Google and OAI-PMH

There is an interesting note on the Google Webmaster Central Blog:

When we originally launched Sitemaps, we included support for the Open Archives Initiative Protocol for Metadata Harvesting (OAI-PMH) 2.0 protocol, an interoperability framework based on metadata harvesting. In the meantime, however, we've found that the information we gain from our support of OAI-PMH is disproportional to the amount of resources required to support it.
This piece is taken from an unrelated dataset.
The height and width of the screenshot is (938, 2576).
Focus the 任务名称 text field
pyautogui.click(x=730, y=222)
Fewer than 200 sites are using OAI-PMH for Google Sitemaps at the moment.



In order to move forward with even better coverage of your websites, we have decided to support only the standard XML Sitemap format by May 2008. We are in the process of notifying sites using OAI-PMH to alert them of the change. [Official Google Webmaster Central Blog: Retiring support for OAI-PMH in Sitemaps]
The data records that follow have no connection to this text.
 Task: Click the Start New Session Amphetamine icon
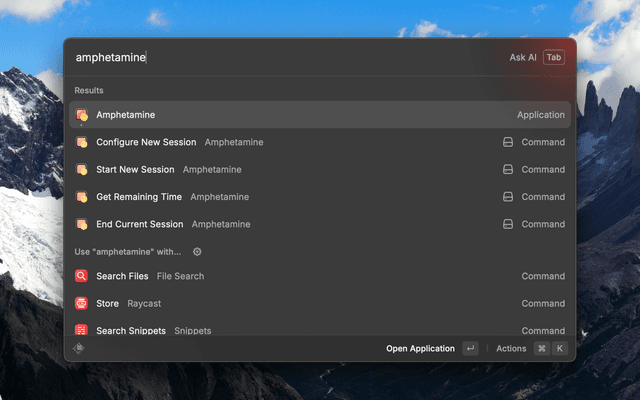pyautogui.click(x=82, y=169)
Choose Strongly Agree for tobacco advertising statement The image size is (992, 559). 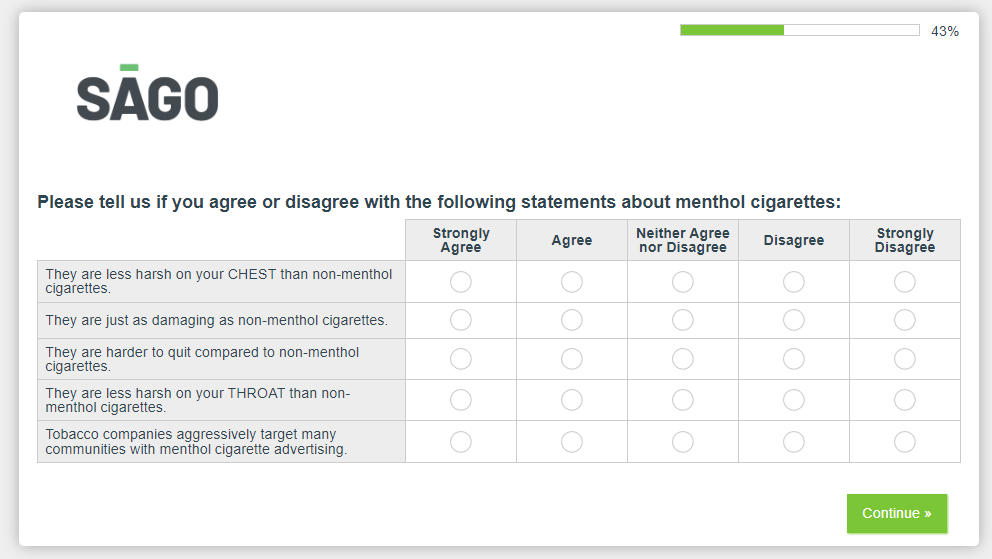point(461,442)
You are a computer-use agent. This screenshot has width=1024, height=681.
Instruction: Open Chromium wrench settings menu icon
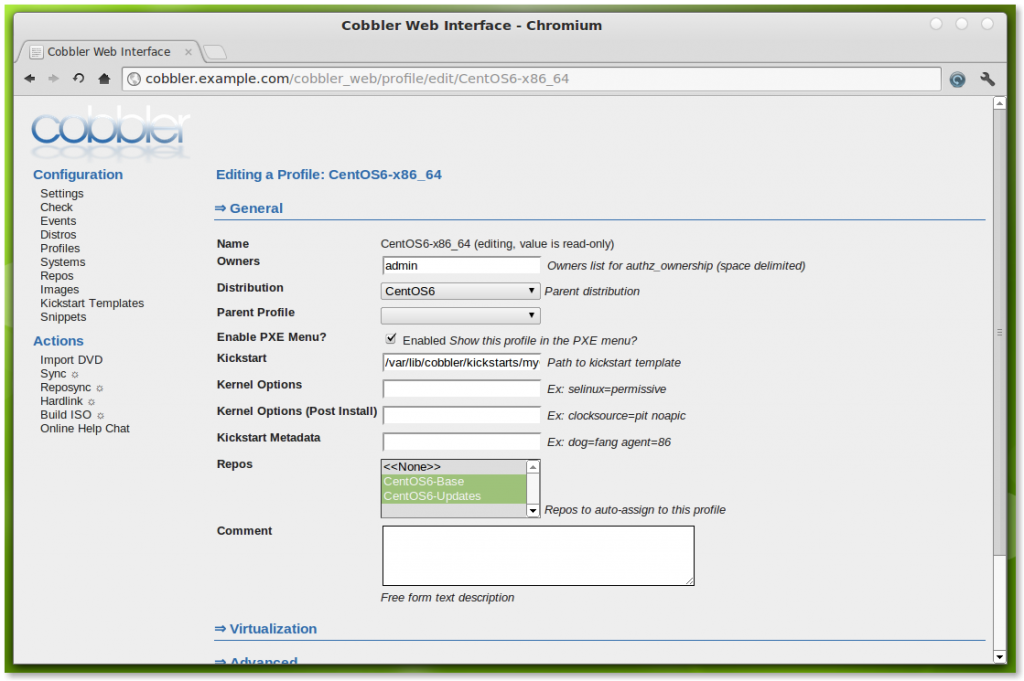(987, 79)
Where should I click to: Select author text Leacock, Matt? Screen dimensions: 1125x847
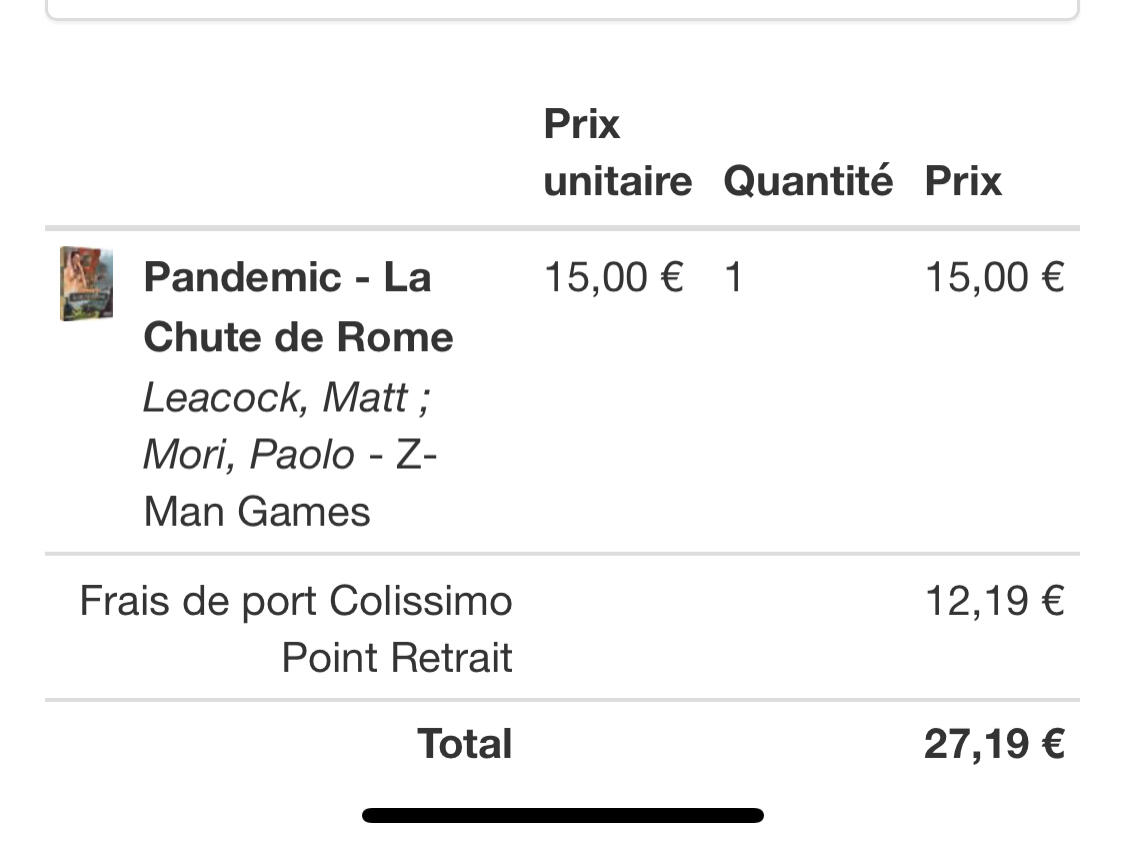pos(276,397)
Via Paul Walk, who remarks:

There are a few ways of looking at this. Perhaps ‘open access’ repositories are less concerned with Google rankings than the typical website owner. Perhaps the penetration of OAI-PMH in the world is still below any level that Google could find particularly interesting - certainly they never went to great lengths to advertise this support while it lasted. Clearly, Google have come to the end of a ‘trial period’ for their support for this protocol in their main indexing service. [paul walk’s weblog » Blog Archive » Google gives up on supporting OAI-PMH for Sitemaps]

Comments: 0

Apr 24, 2008
Dorothea Salo

Clunky, overengineered protocol used only by libraries loses out to fast-n-simple format created by a Big Kahuna.
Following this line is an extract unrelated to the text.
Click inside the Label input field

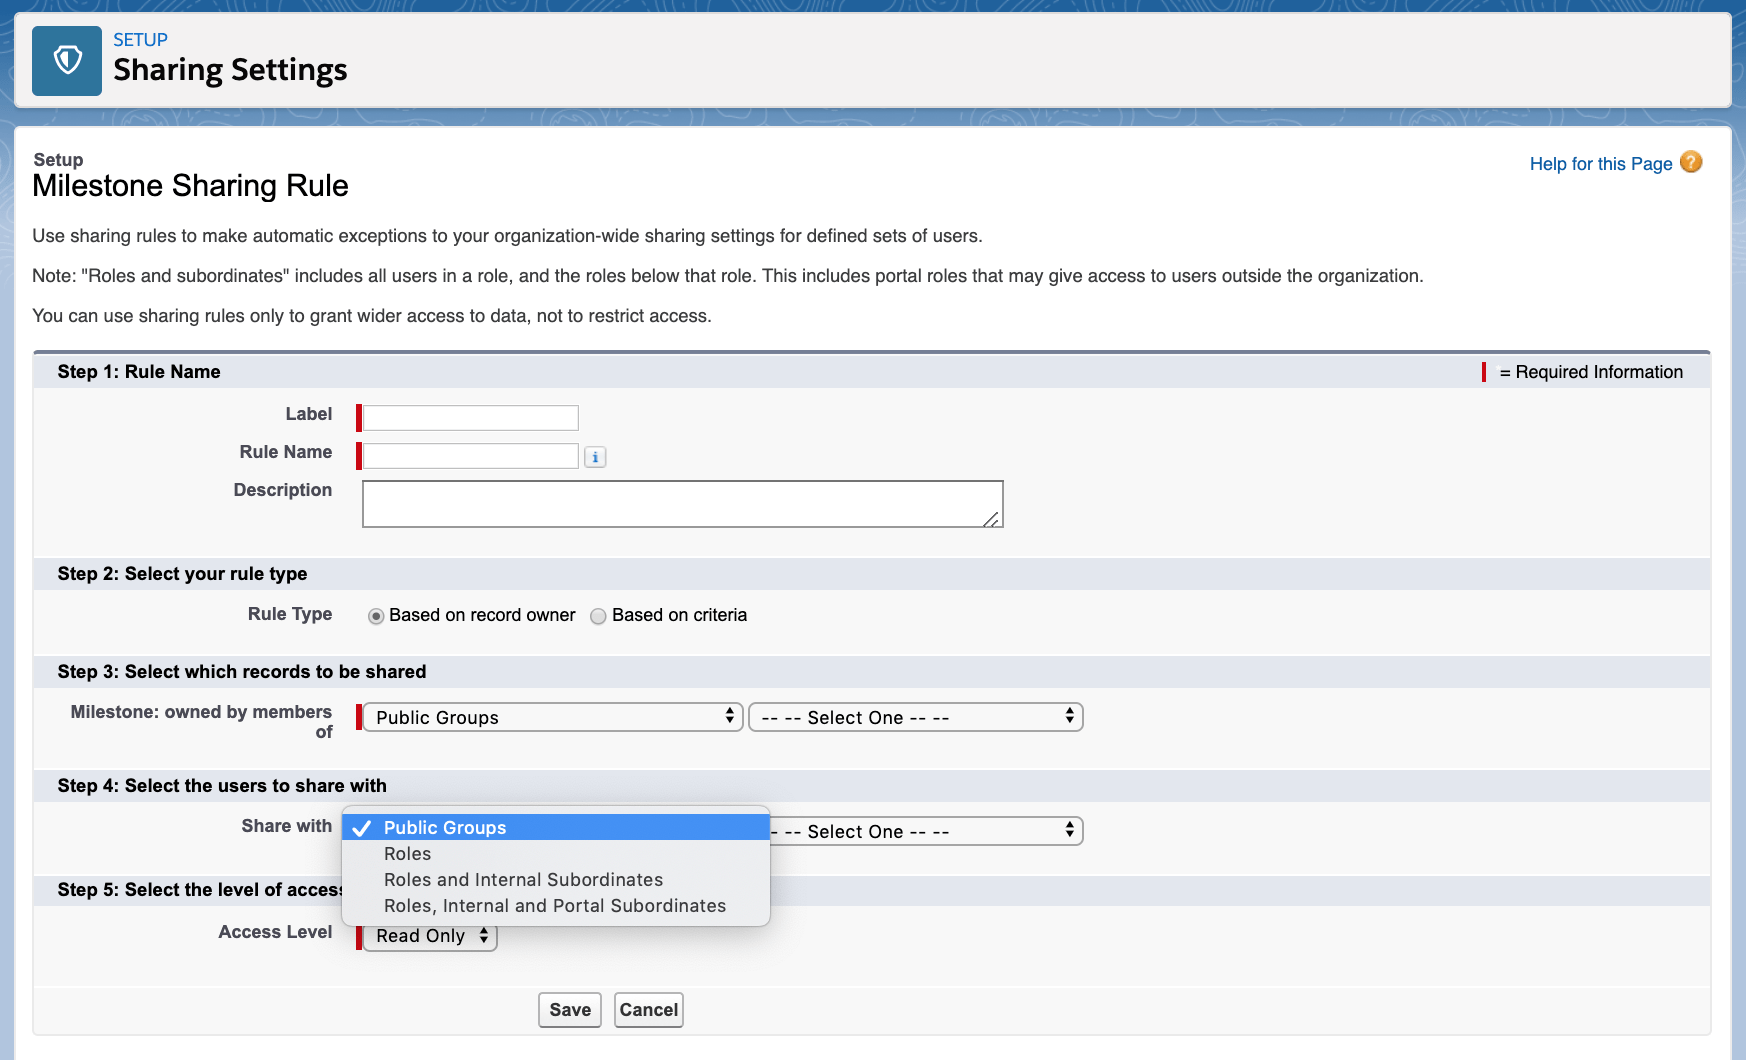click(468, 417)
I'm shocked. Shocked, I tell you. Who could have anticipated it?

Apr 24, 2008
Jonathan Rochkind

So... would it be easy to write a tool that produces a google XML sitemap for any OAI-PMH provider?

Apr 24, 2008
Dorothea Salo

There's been an unofficial Google Sitemap hack for DSpace for half of forever. The funny thing was when its use was recommended to keep Google crawlers from crashing DSpace installs.

Apr 30, 2008
Herbert Van de Sompel

Google actually never really used OAI-PMH, so there's not much news, here.
As to "used only by libraries", I note that the Linked Data community is coming up with creative approaches to leverage existing OAI-PMH infrastructure. And I also note that an illustrious web guru seems to quite like what he sees. I don't think I'll comment on the "clunky and overengineered" aspect of the protocol.